• TASK INSTRUCTIONS: Leaving out every picture, transcribe the lines from the line that contains "Image resolution: width=1165" to the end of the entries below, both ends included.

• RECORDS SUPPLIED:

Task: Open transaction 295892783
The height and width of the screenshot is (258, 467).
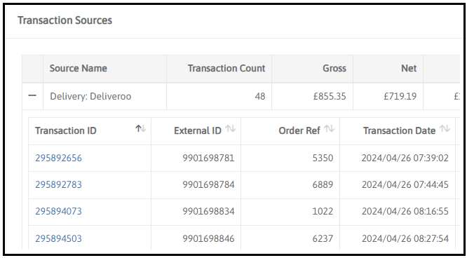Action: tap(58, 184)
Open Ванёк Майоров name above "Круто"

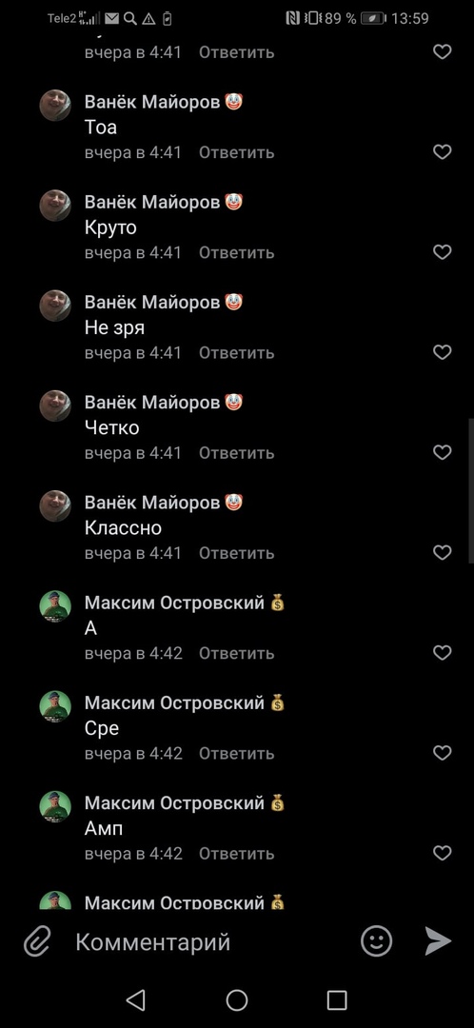point(152,202)
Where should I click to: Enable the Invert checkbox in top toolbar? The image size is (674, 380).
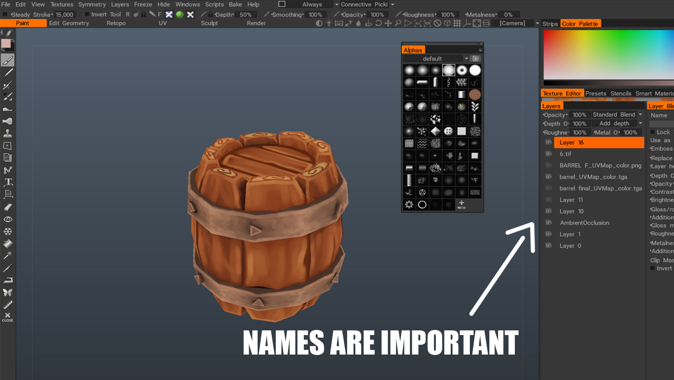[x=87, y=14]
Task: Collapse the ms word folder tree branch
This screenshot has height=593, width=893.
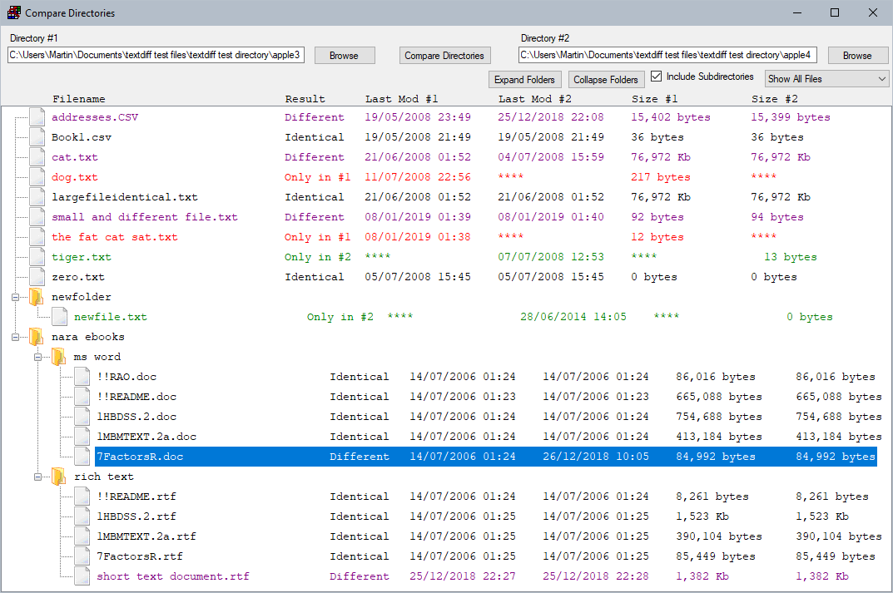Action: pyautogui.click(x=39, y=356)
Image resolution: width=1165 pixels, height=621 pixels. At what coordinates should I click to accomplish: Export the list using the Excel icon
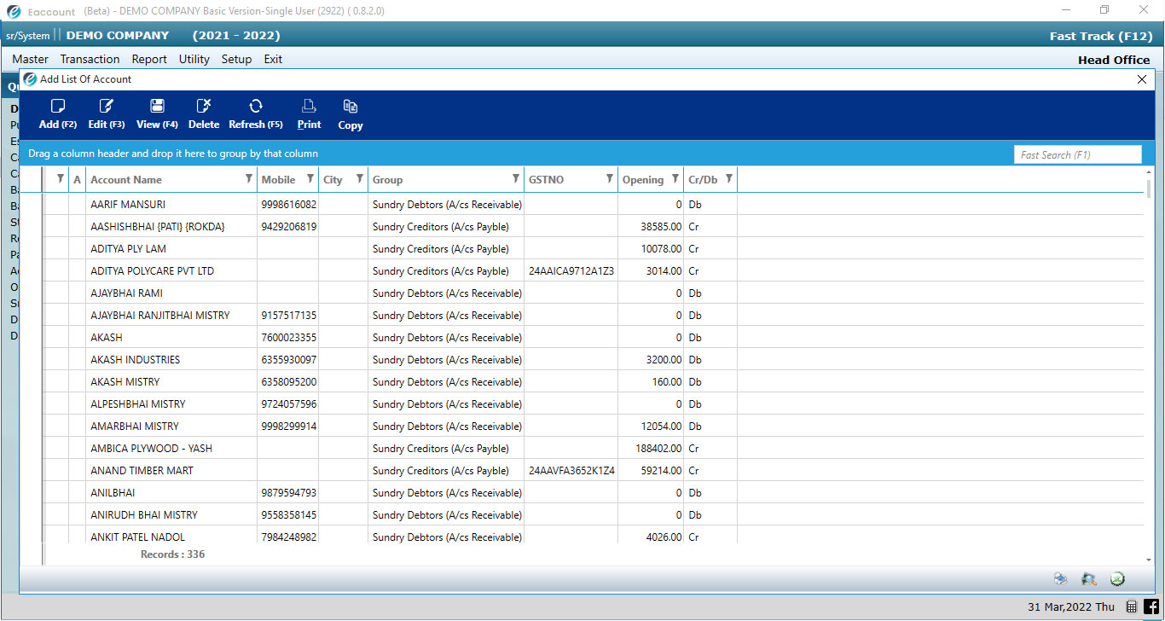[x=1118, y=578]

• ANSWER FOR THE TASK:
Image resolution: width=1165 pixels, height=621 pixels. At what coordinates should I click to accomplish: Export the list using the Excel icon
[x=1118, y=578]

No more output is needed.